"Questions abour RM DBScan arff in java source"

Islon
Islon New Altair Community Member
edited November 5 in Community Q&A
Hi guys, I'm a Weka User trying to learn how to use rapidminer clustering algorithms in a simple application java.

I want to do a simple process that reads a arff file and use the DBScan.

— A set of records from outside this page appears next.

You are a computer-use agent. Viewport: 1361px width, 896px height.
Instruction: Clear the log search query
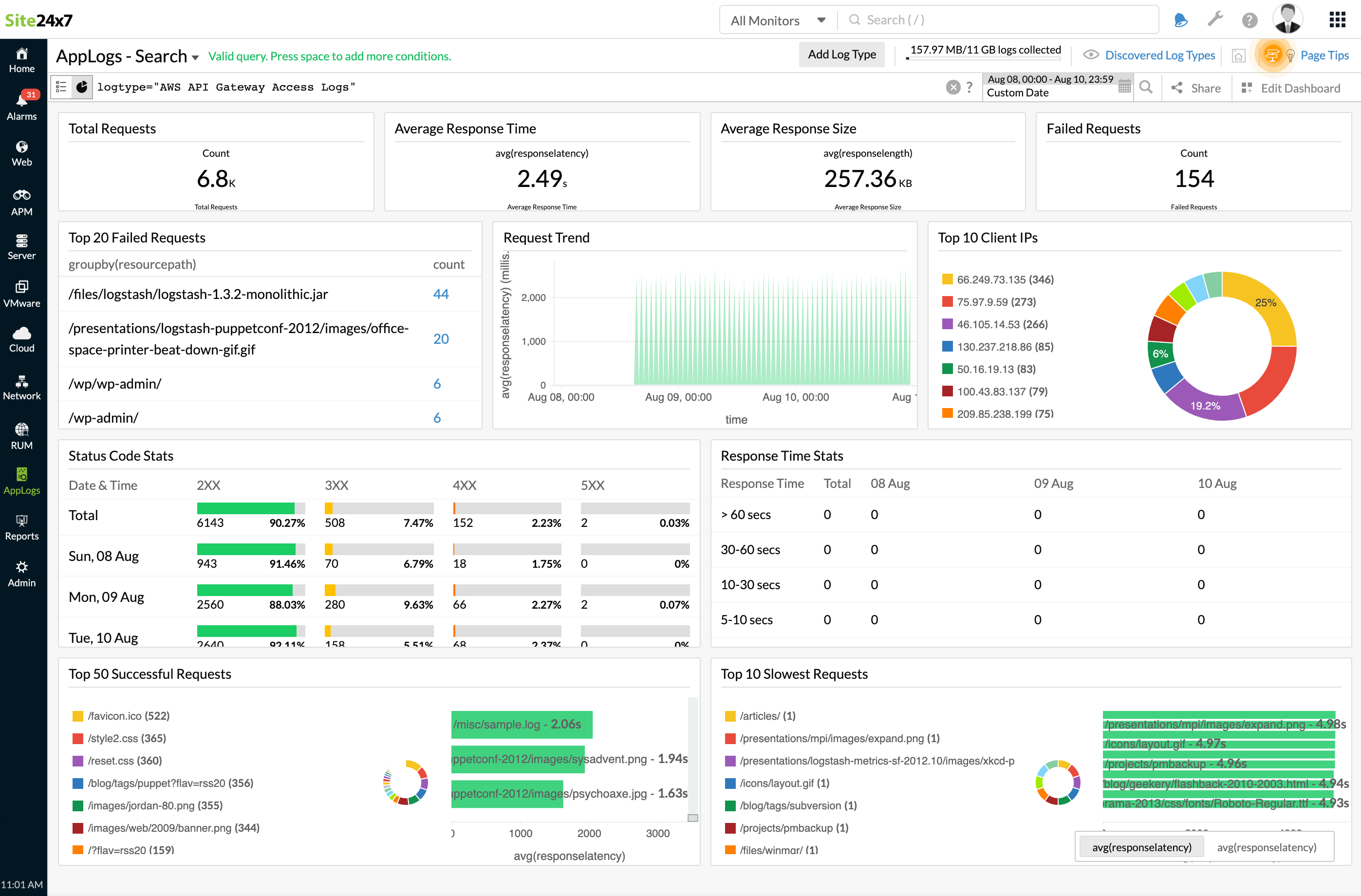click(952, 88)
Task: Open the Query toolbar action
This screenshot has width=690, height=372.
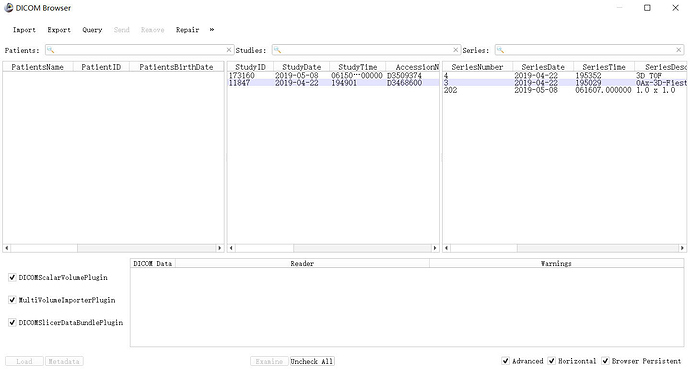Action: [92, 30]
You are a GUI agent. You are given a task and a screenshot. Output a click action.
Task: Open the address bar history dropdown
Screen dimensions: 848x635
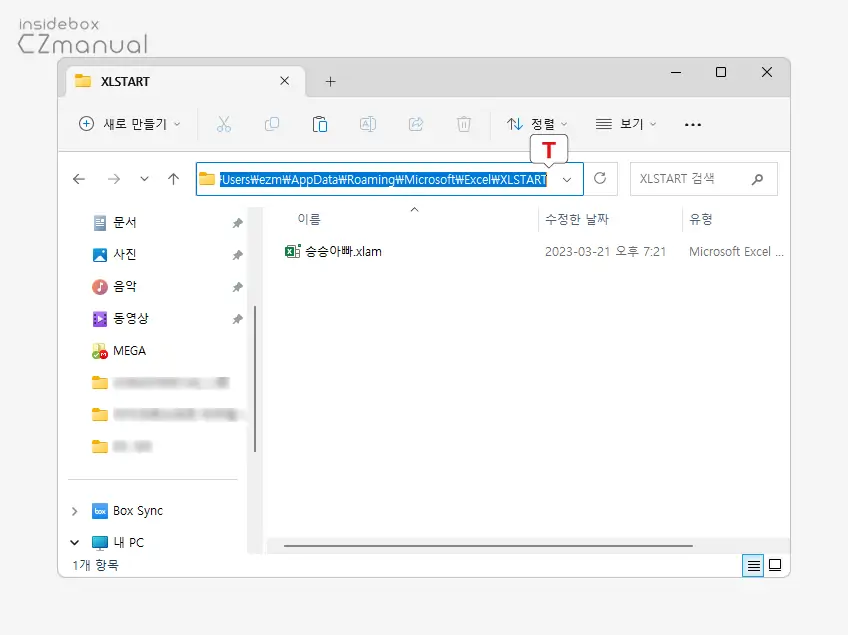(567, 179)
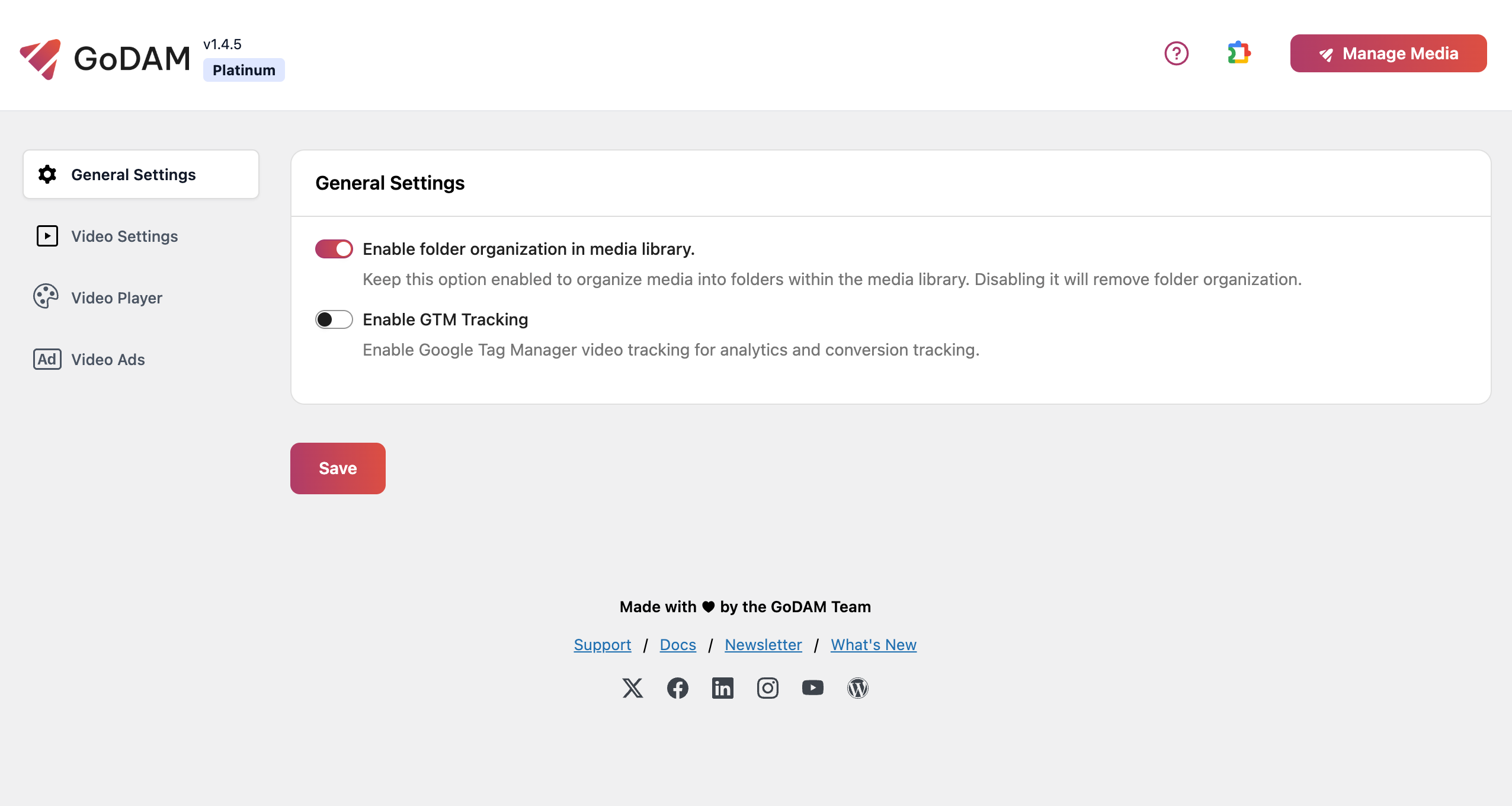Click the Facebook icon in footer

[677, 687]
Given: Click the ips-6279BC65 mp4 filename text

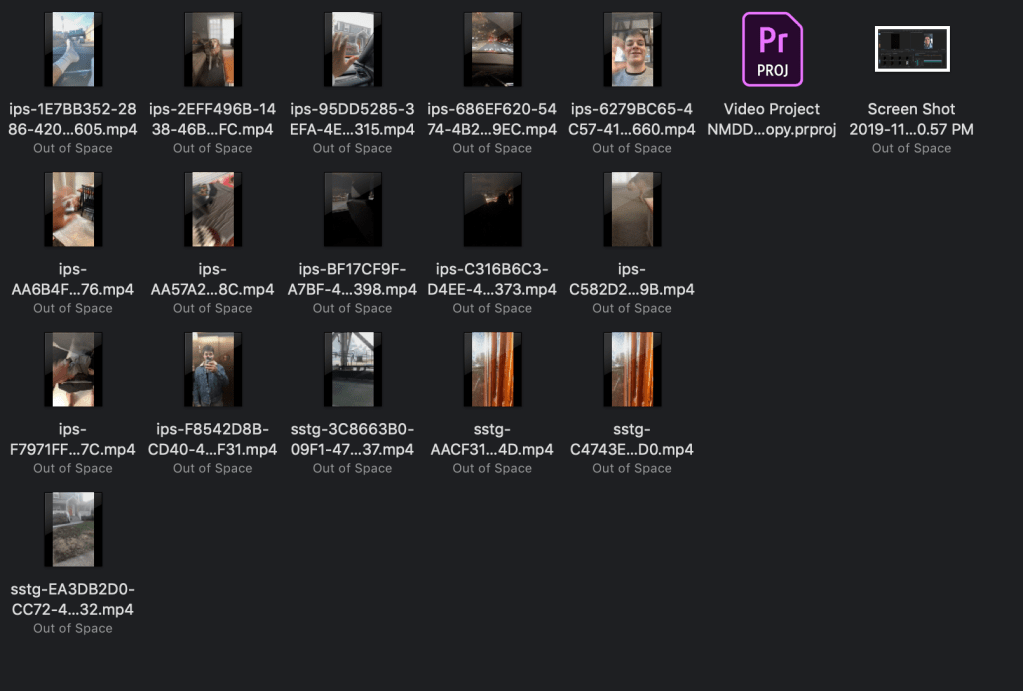Looking at the screenshot, I should point(632,119).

After that, show the results in the console of netbeans.

My code:

package rapidminer;

import com.rapidminer.Process;
import com.rapidminer.RapidMiner;
import com.rapidminer.RapidMiner.ExecutionMode;
import com.rapidminer.operator.Operator;
import com.rapidminer.operator.OperatorCreationException;
import com.rapidminer.operator.OperatorException;
import com.rapidminer.operator.clustering.clusterer.DBScan;
import com.rapidminer.operator.io.ArffExampleSource;
import com.rapidminer.operator.ports.PortException;
import com.rapidminer.tools.OperatorService;


public class Rapidminer
{

   
    public static Process createProcess() {
try
        {
            // invoke init before using the OperatorService
            RapidMiner.setExecutionMode(ExecutionMode.COMMAND_LINE);
    RapidMiner.init();
}
        catch (Exception e)
        {
            e.printStackTrace(System.out);
        }

// create process
Process process = new Process();
try
        {
    // create operator
    Operator inputData = OperatorService.createOperator(ArffExampleSource.class);   
    // set parameters
    inputData.setParameter("data_file", "C:/iris.arff");
           
            // Clustering
            Operator scan = OperatorService.createOperator(DBScan.class);
            scan.setParameter("min_points", Double.toString(5));
            scan.setParameter("epsilon", Double.toString(0.1));
               
    // add operator to process
    process.getRootOperator().getSubprocess(0).addOperator(inputData);
            process.getRootOperator().getSubprocess(0).addOperator(scan);

            inputData.getOutputPorts().getPortByName("output").connectTo(scan.getInputPorts().getPortByName("training set"));
         

}
        catch (OperatorCreationException | PortException e)
        {
            e.printStackTrace(System.out);
        }
return process;
    }

   
    public static void main(String[] argv)
    {
// create process
Process process = createProcess();
// print process setup
System.out.println(process.getRootOperator().createProcessTree(0));

try
        {
    // perform process
    process.run();

}
        catch (OperatorException e)
        {
            e.printStackTrace(System.out);
        }
    }
}

Well, that's my questions:

1. How can I print the dbscan output in netbeans console?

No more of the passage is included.